The White House
Office of the Press Secretary
Presidential Proclamation -- National Day of Prayer, 2014
BY THE PRESIDENT OF THE UNITED STATES OF AMERICA
One of our Nation's great strengths is the freedom we hold dear, including the freedom to exercise our faiths freely. For many Americans, prayer is an essential act of worship and a daily discipline.
Today and every day, prayers will be said for comfort for those who mourn, healing for those who are sick, protection for those who are in harm's way, and strength for those who lead. Today and every day, forgiveness and reconciliation will be sought through prayer. Across our country, Americans give thanks for our many blessings, including the freedom to pray as our consciences dictate.

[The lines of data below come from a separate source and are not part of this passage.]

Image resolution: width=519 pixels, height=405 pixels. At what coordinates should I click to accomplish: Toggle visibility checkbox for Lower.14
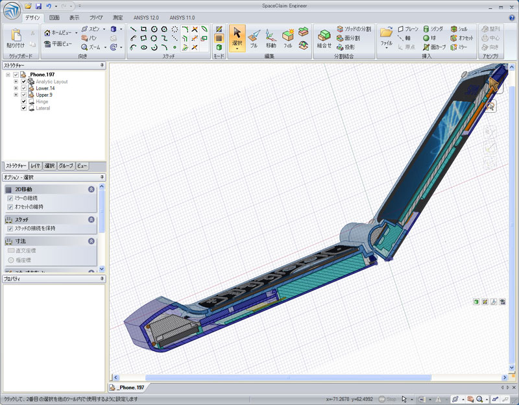click(23, 88)
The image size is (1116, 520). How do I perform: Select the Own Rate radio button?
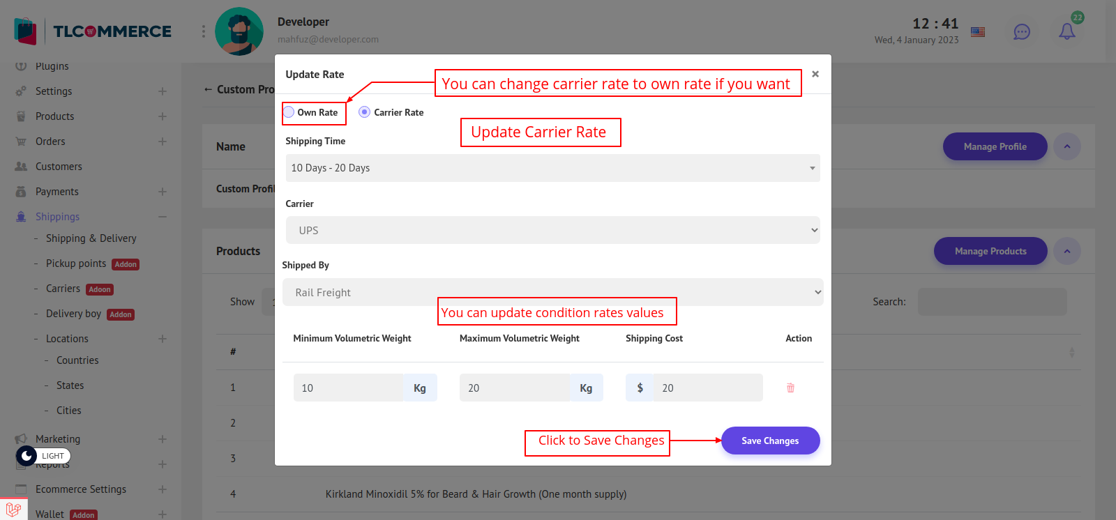pos(289,112)
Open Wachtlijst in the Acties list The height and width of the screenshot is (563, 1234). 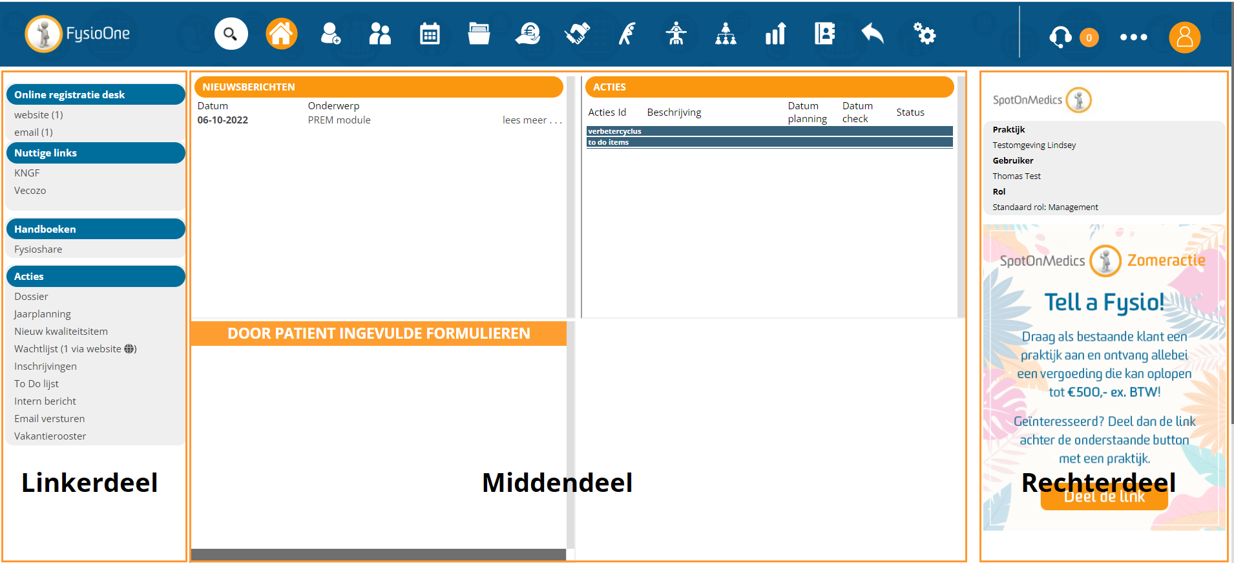coord(37,349)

As we give thanks for our liberties, we must never forget those around the world, including Americans, who are being held or persecuted because of their convictions. Let us remember all prisoners of conscience today, whatever their faiths or beliefs and wherever they are held. Let us continue to take every action within our power to secure their release. And let us carry forward our Nation's tradition of religious liberty, which protects Americans' rights to pray and to practice our faiths as we see fit.

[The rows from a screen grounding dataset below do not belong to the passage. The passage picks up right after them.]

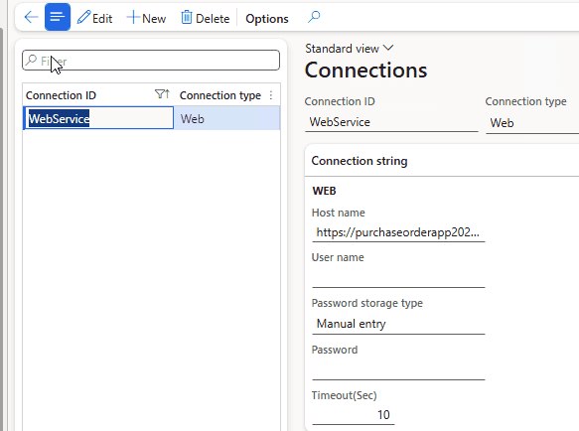This screenshot has height=431, width=579.
Task: Click the Timeout(Sec) value field
Action: click(x=354, y=415)
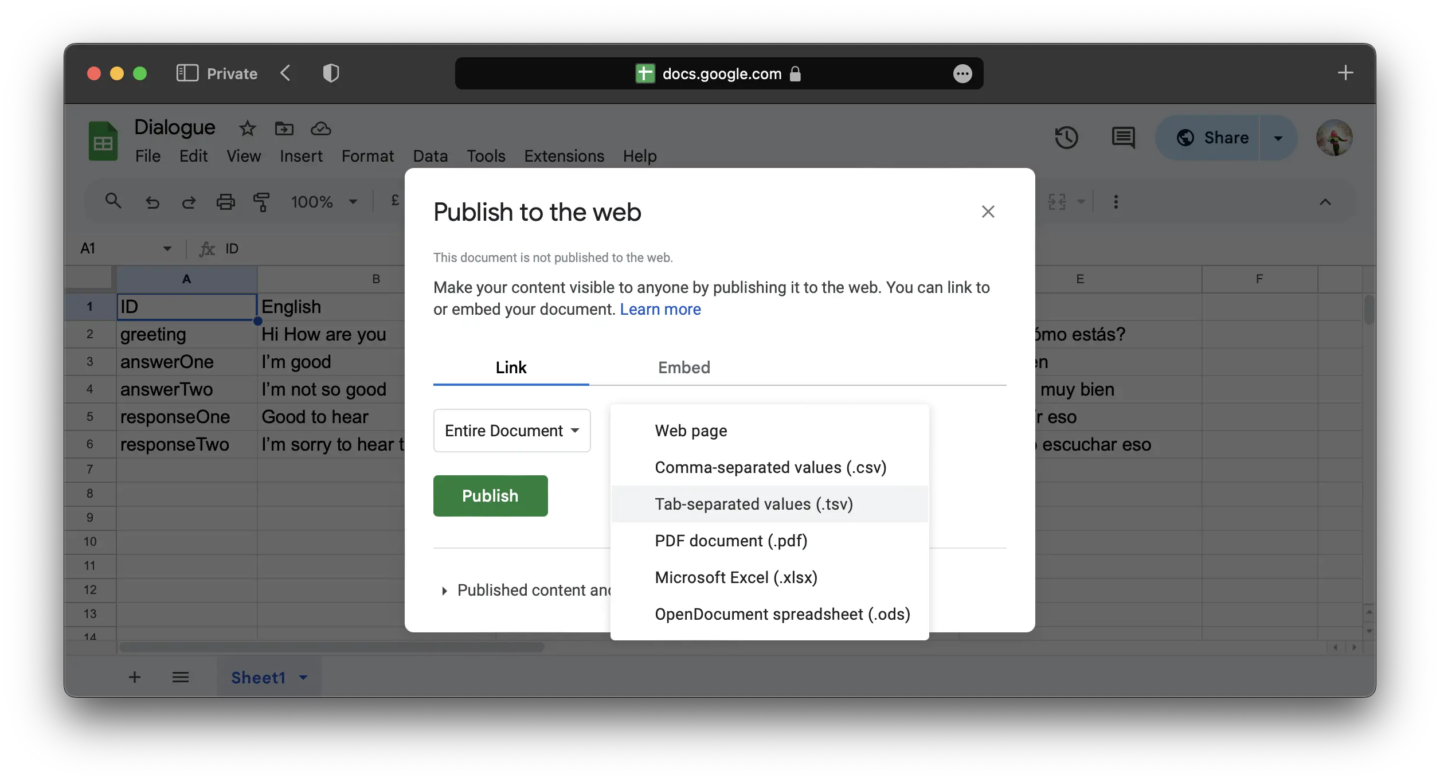Open the Data menu
This screenshot has height=782, width=1440.
(x=430, y=156)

The Congress, by Public Law 100-307, as amended, has called on the President to issue each year a proclamation designating the first Thursday in May as a "National Day of Prayer."

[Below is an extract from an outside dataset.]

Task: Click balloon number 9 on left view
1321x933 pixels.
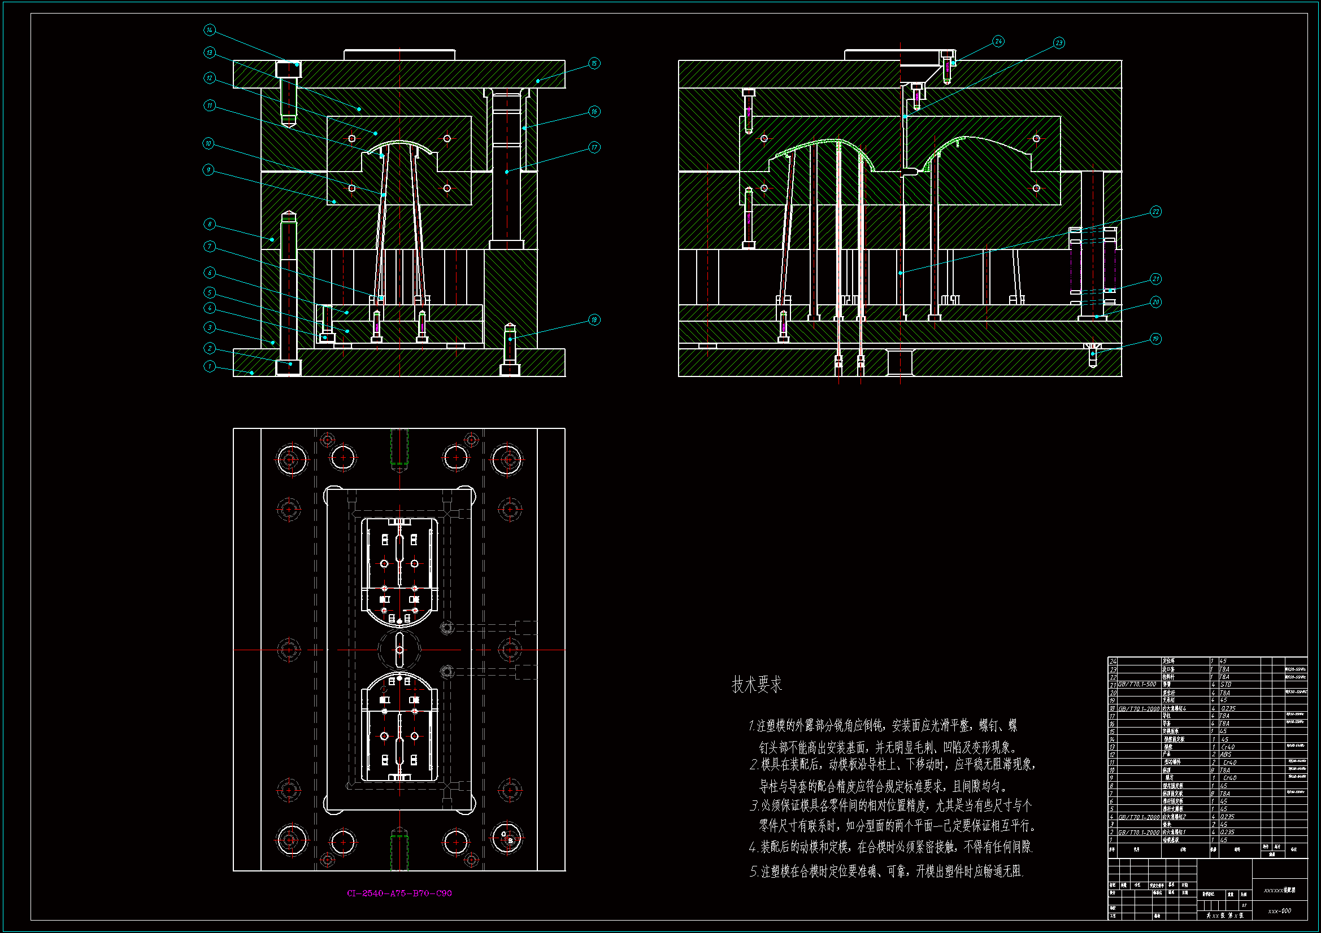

NOW, THEREFORE, I, BARACK OBAMA, President of the United States of America, by virtue of the authority vested in me by the Constitution and the laws of the United States, do hereby proclaim May 1, 2014, as a National Day of Prayer. I invite the citizens of our Nation to give thanks, in accordance with their own faiths and consciences, for our many freedoms and blessings, and I join all people of faith in asking for God's continued guidance, mercy, and protection as we seek a more just world.
IN WITNESS WHEREOF, I have hereunto set my hand this thirtieth day of April, in the year of our Lord two thousand fourteen, and of the Independence of the United States of America the two hundred and thirty-eighth.